The telescope design section of this project is broken down into telescope design modules. It can be easily navigated through with the use of the side navigation bar.
As of now, we only have the horn design up, but check back later for more designs.
For each lesson there are multiple resources for the user: Along with the step-by-step instructions on this page, there is also a YouTube video presentation.
Horn and Waveguide Materials
- 4: 36” x 48” Double walled cardboard sheets.
- 75 square feet: Aluminum Foil.
- Hot Glue Gun with Hot Glue.
- Aluminum Foil Tape.
- X-acto Knife.
In our Low Frequency Cosmology lab at Arizona State University, we used top of
the line software to optimize our telescope horn to observe the 21 cm line.
This image shows our final optimized dimesions for the horn according to highest gain We tried many shapes and designs, but found that the parameters listed below
worked best for us. As always, we encourage you to test your own design, but for
ease in this project you can use the template we provide.
Build Your Horn
The picture below shows the horn dimensions that will be cut out on the cardboard sheets. Make sure to sketch out your deign with a pencil and follow the saying, "Measure twice, cut once" to ensure your dimensions are as accurate as possible.
Next, we need to line the cut out cardboard pieces with the aluminum foil. We only need the inside of the horn to be covered with foil, since that's the part where all of the light
particles will be focused into. Therefore, only one side of each piece needs to be covered.
Hot Tip #1: Make sure no adhesive or tape is exposed on the foil side because this will bring the horn's reflectivity down.
This can be accomplished by going over any exposed spots with foil tape.
Next we will need to use our hot glue gun to glue the edges of the horn together. Make sure to fold the waveguide edges shown in the schmeatic above so
that it creates a box on the bottom of the horn.
Hot Tip #2: Don't glue the back panel onto the horn quite yet. Set this aside for later to make the process of hooking up the electrical components easier. Hot Tip #3: You can use any method you're comfortable with to connect the cardboard pieces. It's a little easier to have a partner help to ensure stability,
but it can be done with just your own steady hand. One option is to let the hot glue set overnight between each panel, but doing all four sides at once works just as well - especially if you have a time constraint.
Now that all the pieces are glued together, we took our aluminum tape and lined the inside edges of the horn with it so that no glue was showing.

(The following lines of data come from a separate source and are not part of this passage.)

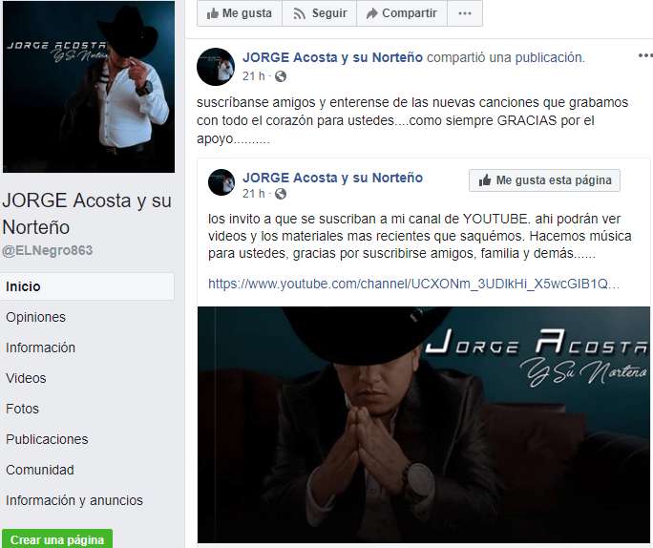Image resolution: width=653 pixels, height=548 pixels.
Task: Click Me gusta esta página button
Action: click(x=544, y=180)
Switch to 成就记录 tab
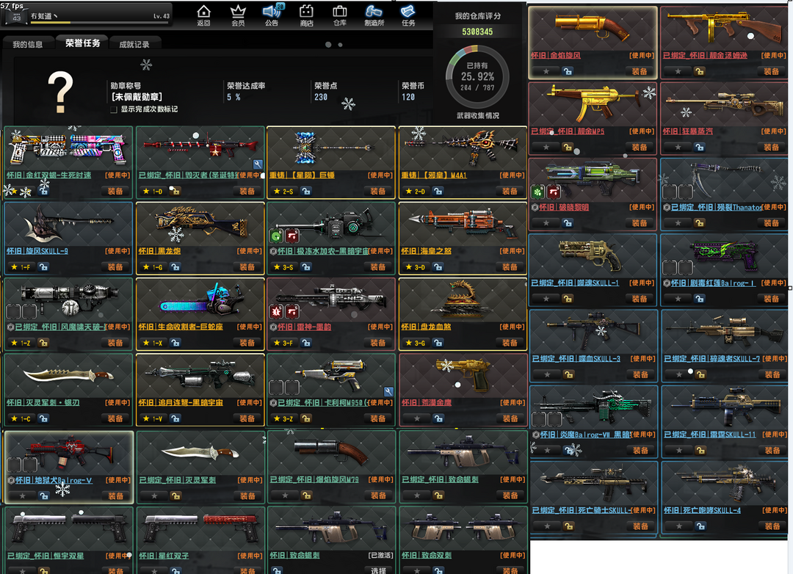 pyautogui.click(x=134, y=45)
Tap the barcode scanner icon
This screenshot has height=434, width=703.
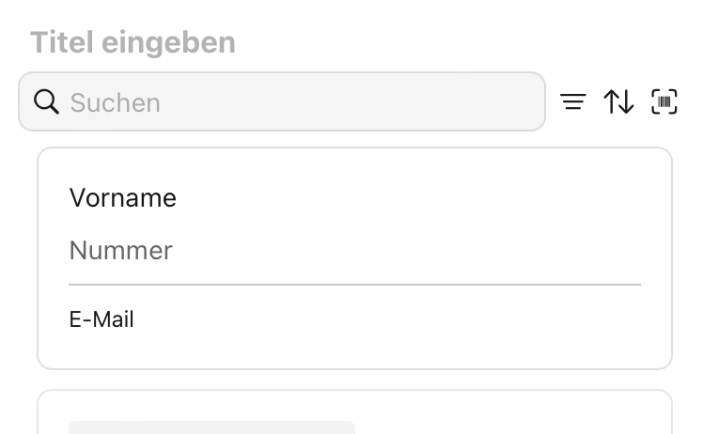click(664, 101)
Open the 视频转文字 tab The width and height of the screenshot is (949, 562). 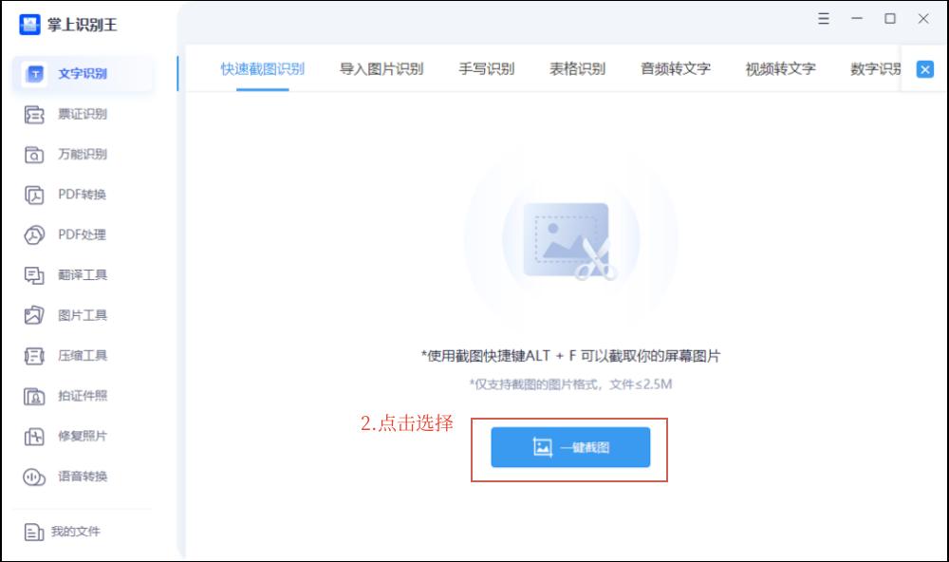pyautogui.click(x=780, y=69)
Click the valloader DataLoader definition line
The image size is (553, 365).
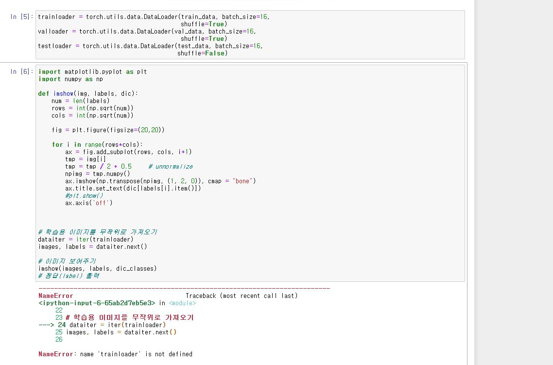(146, 32)
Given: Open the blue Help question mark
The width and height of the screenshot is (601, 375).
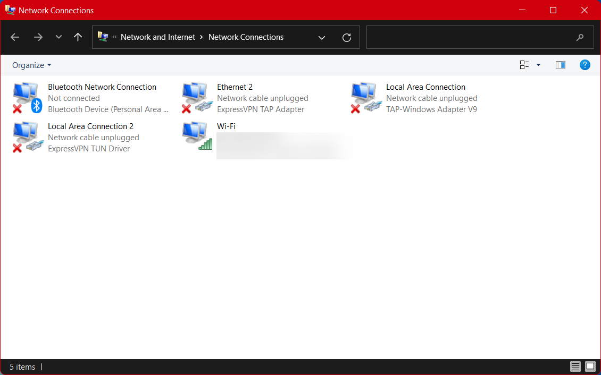Looking at the screenshot, I should point(585,65).
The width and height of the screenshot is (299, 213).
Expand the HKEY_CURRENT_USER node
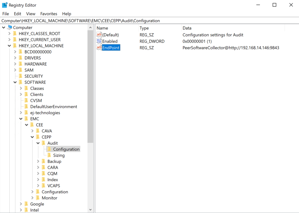[x=9, y=40]
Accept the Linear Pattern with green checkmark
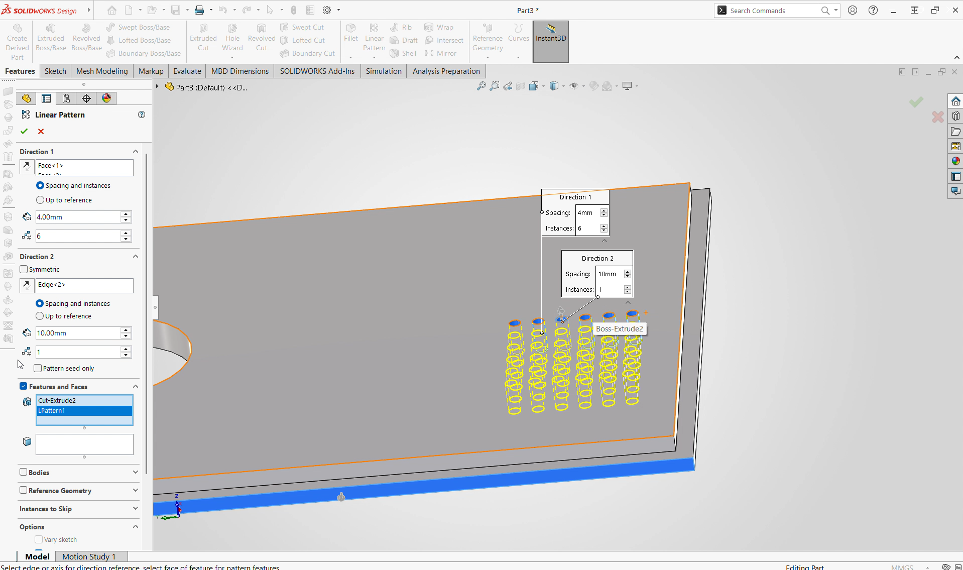The width and height of the screenshot is (963, 570). (x=24, y=131)

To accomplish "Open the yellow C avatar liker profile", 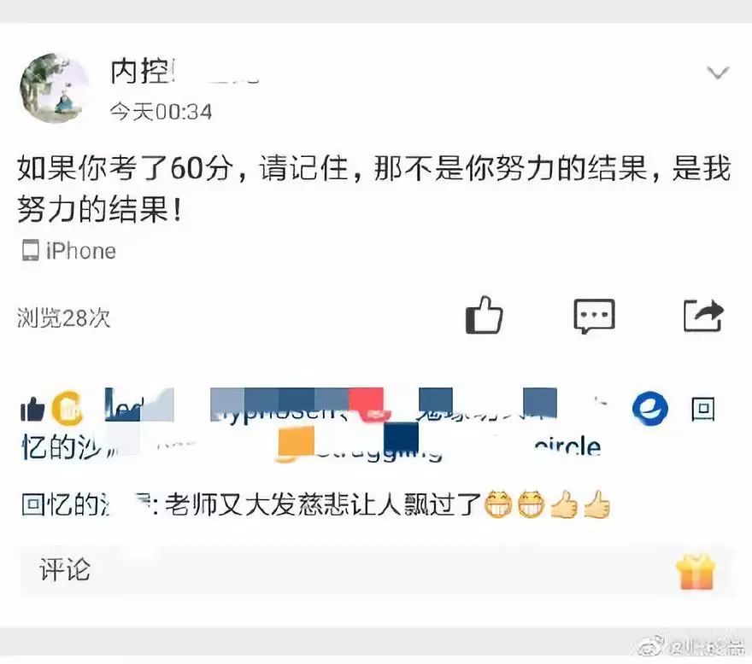I will click(67, 409).
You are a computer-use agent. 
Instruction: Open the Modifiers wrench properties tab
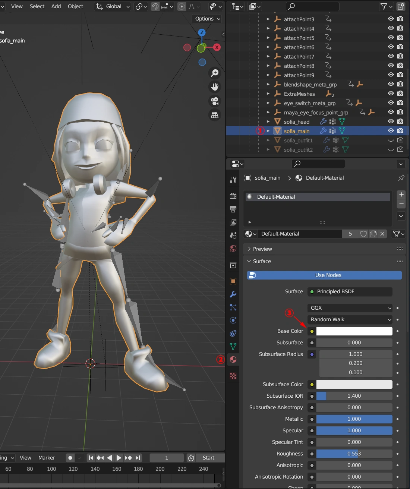coord(233,294)
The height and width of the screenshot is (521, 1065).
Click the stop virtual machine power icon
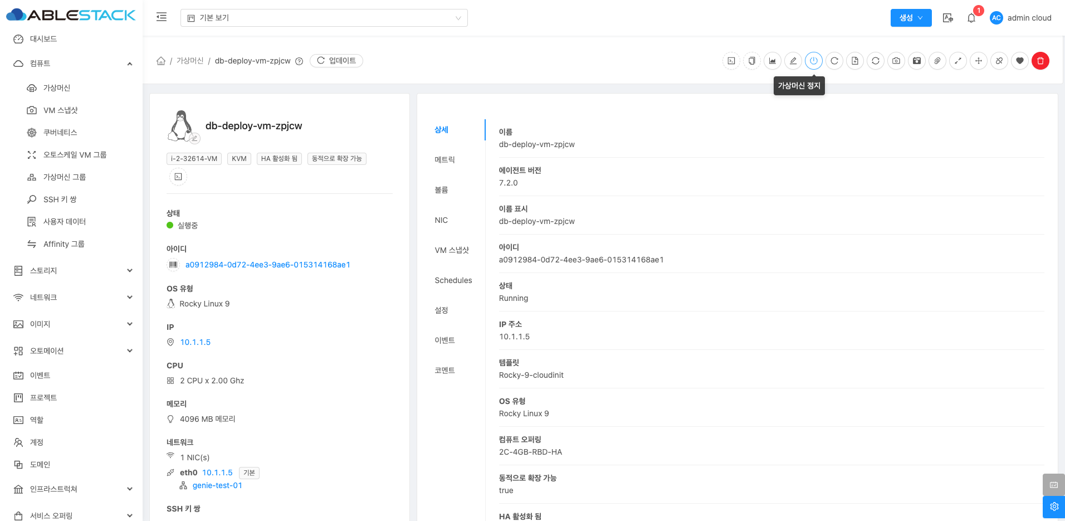point(813,61)
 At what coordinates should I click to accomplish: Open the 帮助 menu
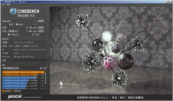(x=8, y=4)
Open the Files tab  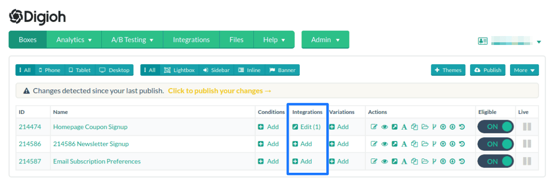click(236, 40)
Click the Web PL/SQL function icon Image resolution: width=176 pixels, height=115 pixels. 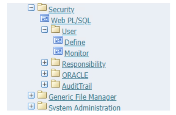pos(45,18)
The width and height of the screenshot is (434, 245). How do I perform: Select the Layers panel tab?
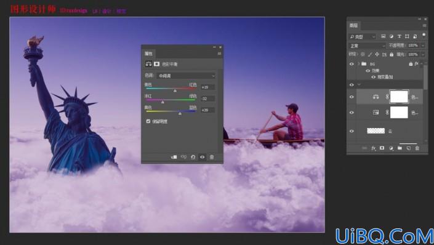coord(353,25)
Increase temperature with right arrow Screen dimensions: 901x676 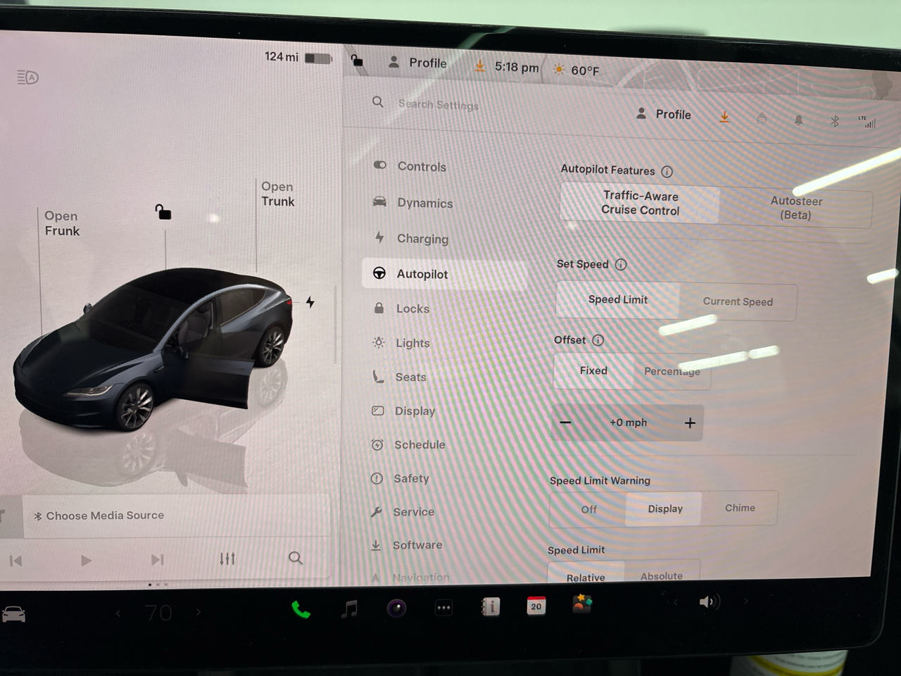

Again we want a completely reflective and conductive surface so that energy transfer from the photons and electrons can effectively travel to the waveguide and probe.
Below is a photo of what your horn will look like constructed.
Awesome! Our horn is finished, so it's time to start hooking up the electrical compenents.
Use a 1/4" drill bit to drill a hole in the middle of the aluminum plate. Our SMA connector is going to fit right into this hole, and the aluminum plate is used to stabilize it
Otherwise, the cardboard alone would be too flimsy. Drill a 1/4" hole into one of the wide sides of the waveguide 7cm down from the edge in the center.
Next, we will need to solder the copper wire to the solder cup.
*Note: remember how we set aside the small back panel piece? We did that to make it easy to reach through that opening of the horn and carry out these next steps.
In this order, we will connect the probe parts to the inside of the waveguide:
1.) Remove the gold nut and one of the gold locking washers from the SMA mount connector.
2.) Put the SMA connector section of the copper wire hook up through the aluminum plate.
3.) Place the gold locking washer and gold nut on top of the SMA on the other side of the aluminum plate in that order. Refer to the attached images for visual assistance.
4.) Push the SMA from the inside through the cardboard hole so the metal plate is on the inside of the horn.
Hot Tip #4:Use a pencil or similar instrument to widen the hole slightly after drilling. This will make screwing in the 90 degree connector much easier. 5.) Use foil tape to secure the metal plate and keep the inside of the horn completely reflective.
6.) Screw on the male to female 90 degree SMA connector from the outside of the horn.
7.) Screw on the male to male SMA connector to the 90 degree connector.
Next, we will start connecting our Bias-T enabled LNA/Filter.
Refer to the schematic below to see what order to connect the rest of the components.
Congratulations, you are ready to move on to the Software section of the project!